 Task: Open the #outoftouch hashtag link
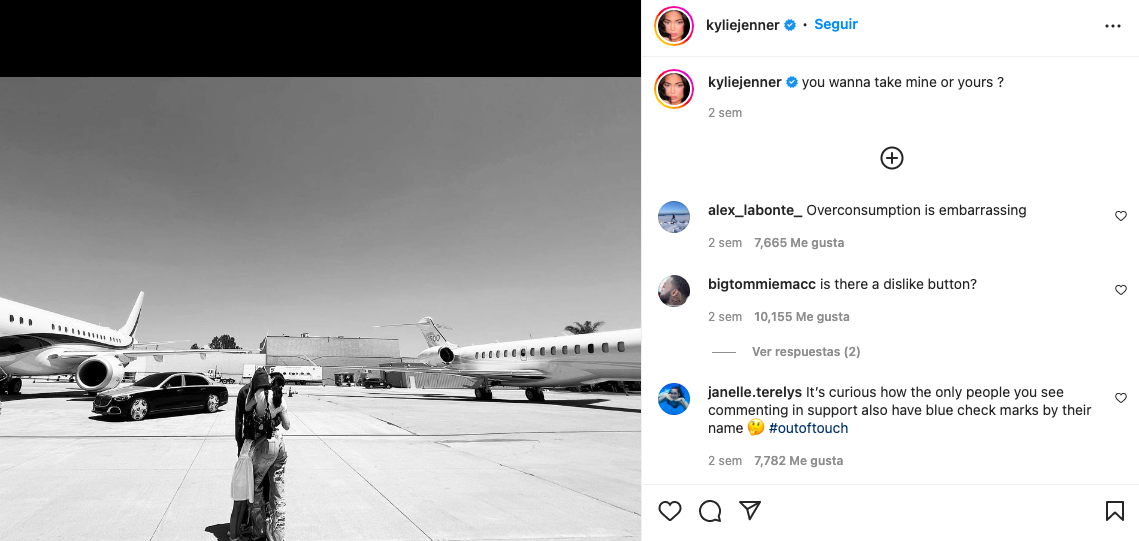point(808,428)
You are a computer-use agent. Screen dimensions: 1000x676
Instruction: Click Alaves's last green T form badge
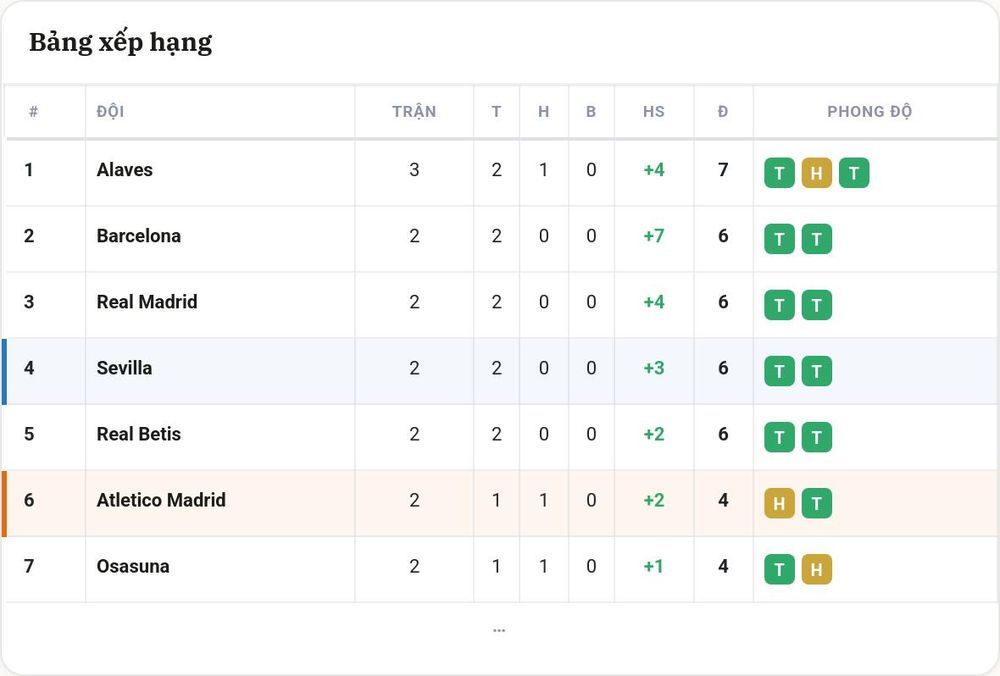854,173
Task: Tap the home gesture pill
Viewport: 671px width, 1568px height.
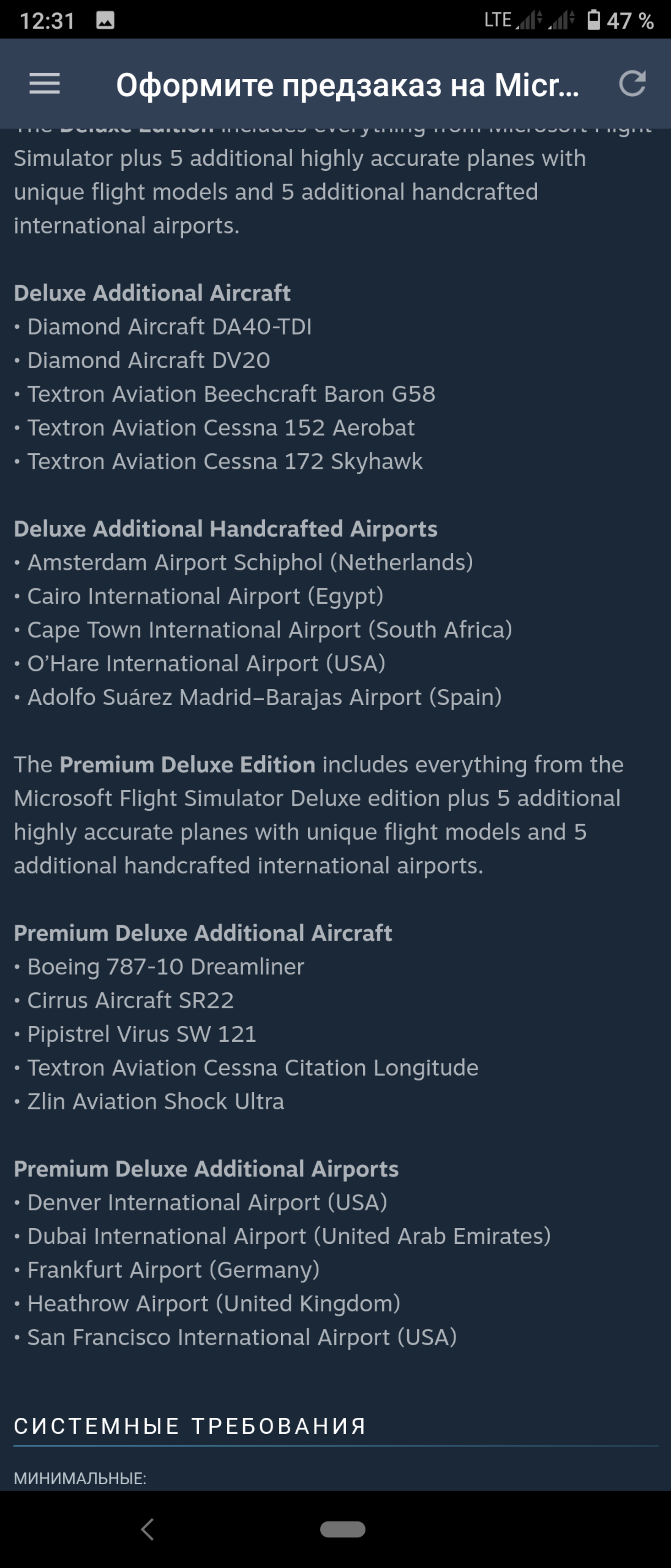Action: tap(342, 1529)
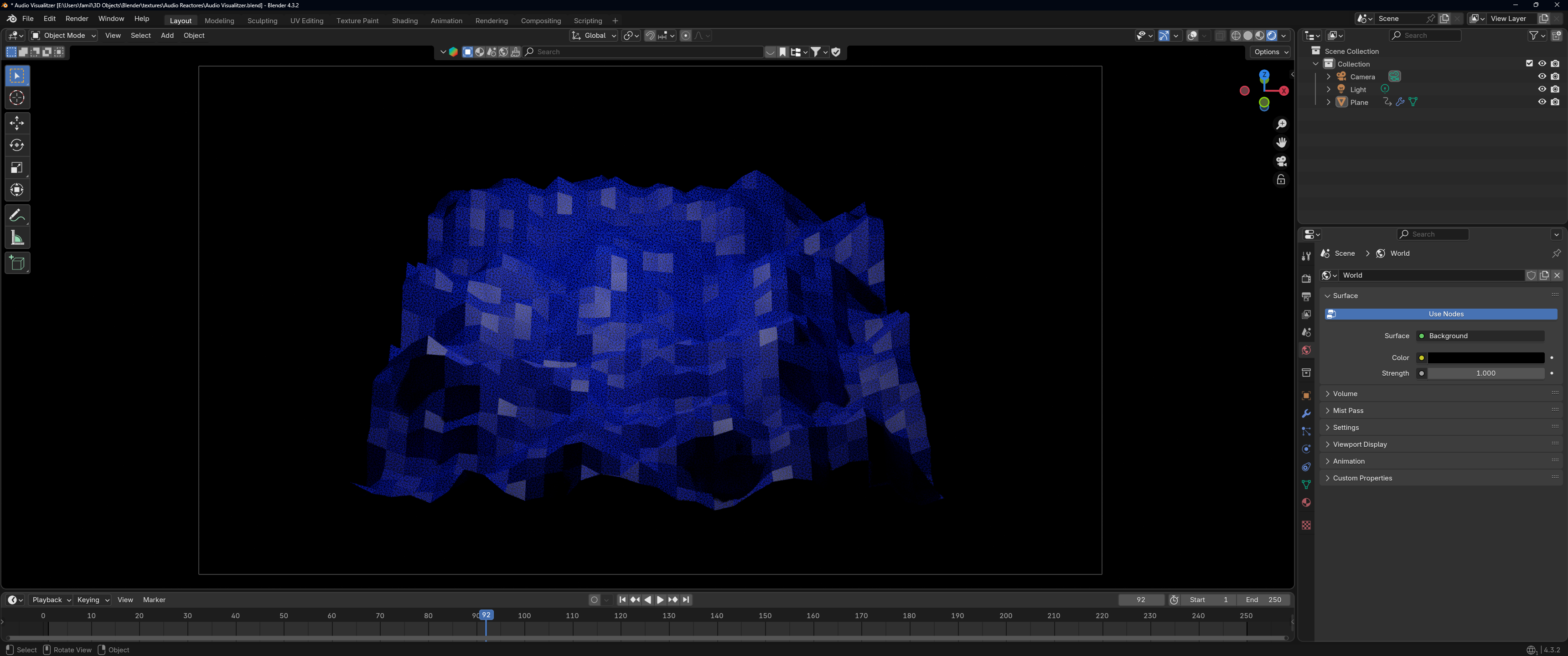
Task: Open the Render menu
Action: pos(77,19)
---------------
Stated goal. Gather every line in the data above that contains the word "Task" and copy each of those lines out in full.

Answer to this exercise.
 Task: Open the #outoftouch hashtag link
Task: Tap the home gesture pill
Task: Open the Render menu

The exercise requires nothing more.